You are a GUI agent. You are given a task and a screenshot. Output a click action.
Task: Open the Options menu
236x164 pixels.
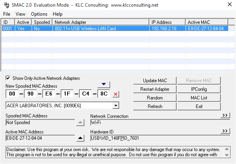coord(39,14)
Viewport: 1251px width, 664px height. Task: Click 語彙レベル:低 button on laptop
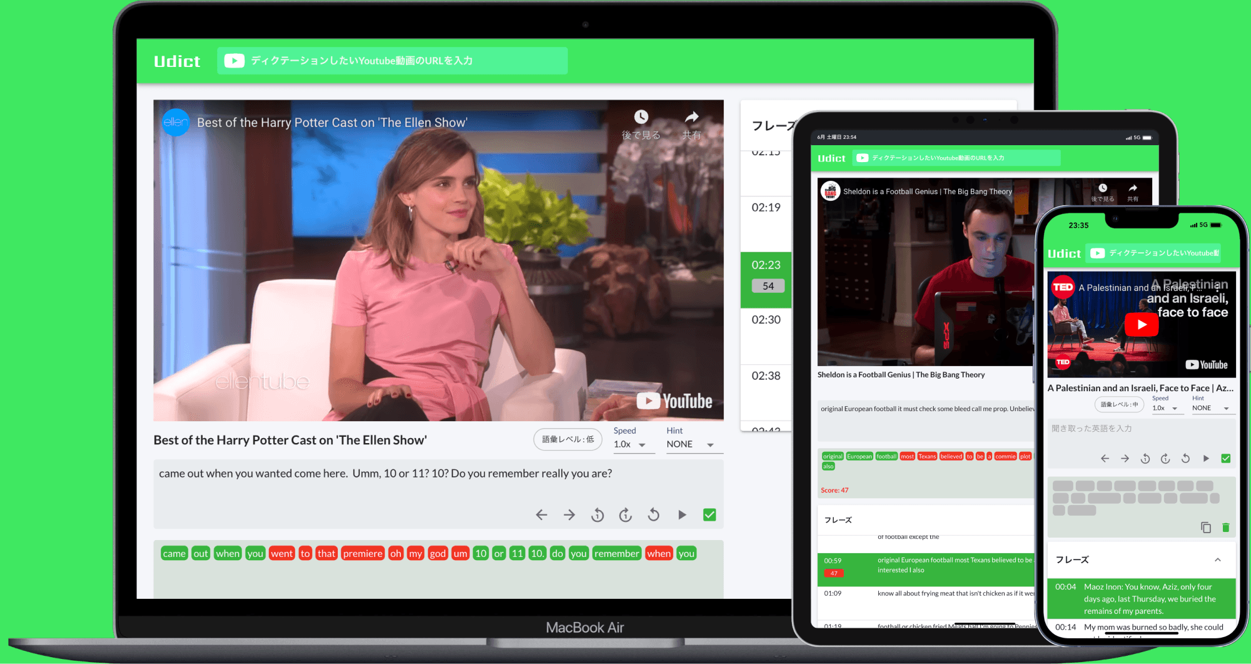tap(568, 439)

THE PROBLEM: Which lines fall between the one containing "236x164 pixels." and the last line of the listing, both included? Give them again exactly, without the pictures.

TASK OUTPUT:
236x164 pixels.
coord(39,14)
Viewport: 1251px width, 664px height. Task: Click 語彙レベル:低 button on laptop
tap(568, 439)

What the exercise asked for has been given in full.